Nous partons vers la salle de traite, Suzette est à quatre pattes les tire laits pendus à ses mamelles, elle est aussi docile qu’une vache et ne bouge pas malgré que la machine se soit arrêtée, faute de lait

"Ça y est ses pis sont vides, je vais la décrocher" dit Jacques

"Y en a un bon litre, on dirait qu’elle en donne à chaque fois un peu plus" dit il

"C’est normal, le fait de la traire régulièrement et de lui vider les mamelles lui fait travailler ses glandes mammaires" lui dis je

"Monsieur est un connaisseur" me dit Francine en souriant

Nous retournons à la cuisine avec Suzette cette fois arrivée dans la pièce elle s’assoit sur une chaise

"Qui t’as autorisé à t’asseoir à table, vas sur ta couverture, allez hop va coucher" lui dit Jacques. Elle se lève en baissant la tête et va s’allonger dans le coin qui lui est réservée. Jacques verse le lait dans une bouteille de verre, la bouchonne puis la tend à Francine

"Voilà pour vous, souvenir de la campagne, produit 100% du terroir et certifié bio" dit-il joyeusement

"C’est l’heure "dis-je à Francine je vais mettre les affaires dans la voiture. J’attrape les deux sacs et quitte la cuisine, tout en marchant vers l’auto je me dis que nous venons tout de même de vivre un week-end pas commun Francine et moi, plein de surprises et de découvertes surtout en ce qui concerne le comportement humain. Je me pose la question de savoir si nous sommes arrivés au bout ou alors serions-nous capables avec mon épouse d’aller encore plus loin, mais la question est de savoir où sont les limites si limites il y a. J’en suis là de mes réflexions quand entrant dans la cuisine je trouve Jacques et Francine accouplés en levrette, ce dernier pistonne consciencieusement le fessier de mon épouse qui lève les yeux vers moi et me dit

"Jacques m’a demandé gentiment si il pouvait me baiser une dernière fois, je n’ai pas résistée à l’envie de sentir une dernière fois son gros calibre dans mon ventre"

"Faites, faites, finissez tranquillement et prend surtout bien ton pied ma chérie" lui dis je

"Merci mon amour, je t’aime" comme quoi l’amour ça ne tient pas à grand-chose, tu prêtes ta femme pour qu’un autre la baise et voilà qu’elle est amoureuse de toi comme au début.
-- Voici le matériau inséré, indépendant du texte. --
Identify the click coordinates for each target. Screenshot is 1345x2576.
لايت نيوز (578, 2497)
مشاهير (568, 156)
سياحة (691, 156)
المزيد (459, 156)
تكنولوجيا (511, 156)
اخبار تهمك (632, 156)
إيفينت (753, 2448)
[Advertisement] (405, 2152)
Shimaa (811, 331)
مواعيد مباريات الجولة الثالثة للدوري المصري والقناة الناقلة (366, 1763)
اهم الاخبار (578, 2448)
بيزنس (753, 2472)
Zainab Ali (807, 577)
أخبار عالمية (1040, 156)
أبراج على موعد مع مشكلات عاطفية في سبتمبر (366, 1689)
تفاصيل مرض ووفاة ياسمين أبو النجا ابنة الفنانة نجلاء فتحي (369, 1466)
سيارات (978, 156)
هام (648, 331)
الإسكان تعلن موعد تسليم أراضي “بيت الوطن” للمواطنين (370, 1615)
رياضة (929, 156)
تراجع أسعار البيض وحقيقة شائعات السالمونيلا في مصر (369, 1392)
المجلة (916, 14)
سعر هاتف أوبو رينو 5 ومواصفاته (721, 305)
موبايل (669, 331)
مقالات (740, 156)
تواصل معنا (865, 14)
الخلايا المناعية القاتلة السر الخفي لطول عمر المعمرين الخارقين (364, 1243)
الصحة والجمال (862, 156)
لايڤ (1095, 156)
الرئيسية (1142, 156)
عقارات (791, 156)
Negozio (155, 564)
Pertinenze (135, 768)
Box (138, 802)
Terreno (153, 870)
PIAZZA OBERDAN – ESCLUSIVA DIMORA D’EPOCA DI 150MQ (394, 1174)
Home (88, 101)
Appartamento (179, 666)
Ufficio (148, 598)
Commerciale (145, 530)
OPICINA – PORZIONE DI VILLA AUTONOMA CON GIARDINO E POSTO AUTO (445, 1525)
"Paul en attendant tu pourrais donner sa ration de sperme à Suzette pour la journée" me dit Jacques. Pourquoi pas après tout, plutôt que d’attendre bêtement l’orgasme de Francine. Je me lève et me dirige vers Suzette qui est couchée sur sa couverture, à mon approche elle lève les yeux vers moi, j’ouvre ma braguette et sort mon trois pièces cuisine. Aussitôt sans que je lui demande quoi que ce soit elle s’agenouille et gobe ma nouille. Elle ne met pas longtemps à me faire bander puis entreprend un pompage en règle de mon chibre, je ne tarde pas à venir et éjacule dans sa bouche, elle avale le tout en bonne chienne me nettoie la hampe et le gland avec sa langue puis se recouche. Au moment où je referme ma braguette Francine joui dans un long feulement, Jacques arc bouté à ses fesses se vide en elle

"Ça y est tout le monde est satisfait, on va pouvoir enfin y aller" dis je

"Deux petites minutes mon chéri le temps de passer à la salle de bain et on y va" me répond Francine

"Elle est vraiment super ta femme, à mon avis le week-end l’a transformée, tu crois pas" me dit Jacques

"J’en ai bien l’impression aussi, je jugerai de ça dans la semaine qui vient" lui dis-je en lui faisant un clin d’œil

"Voilà je suis prête, on peut y aller mon amour" dit Francine. Décidément la bite de Jacques lui a fait du bien

Poigné de main à Jacques avec remerciement à la clef, je me dirige vers Suzette pour lui dire au revoir (ne soyons pas chien) me penche vers elle pour lui faire la bise, elle me glisse à l’oreille

"Revenez vite s’il vous plaît , j’ai peur" je la regarde dans les yeux, les siens trahissent effectivement un sentiment de frayeur, je lui glisse à l’oreille

"On reviendra samedi prochain, c’est juré" elle prend ma main et la serre dans la sienne très fort

Francine lui dit au revoir également en lui caressant la joue

"Suzette je te remercie grâce à toi j’ai découvert une partie de ma sexualité qui était enfouie au fond de moi jusqu’ à aujourd’hui, merci de me l’avoir fait découvrir"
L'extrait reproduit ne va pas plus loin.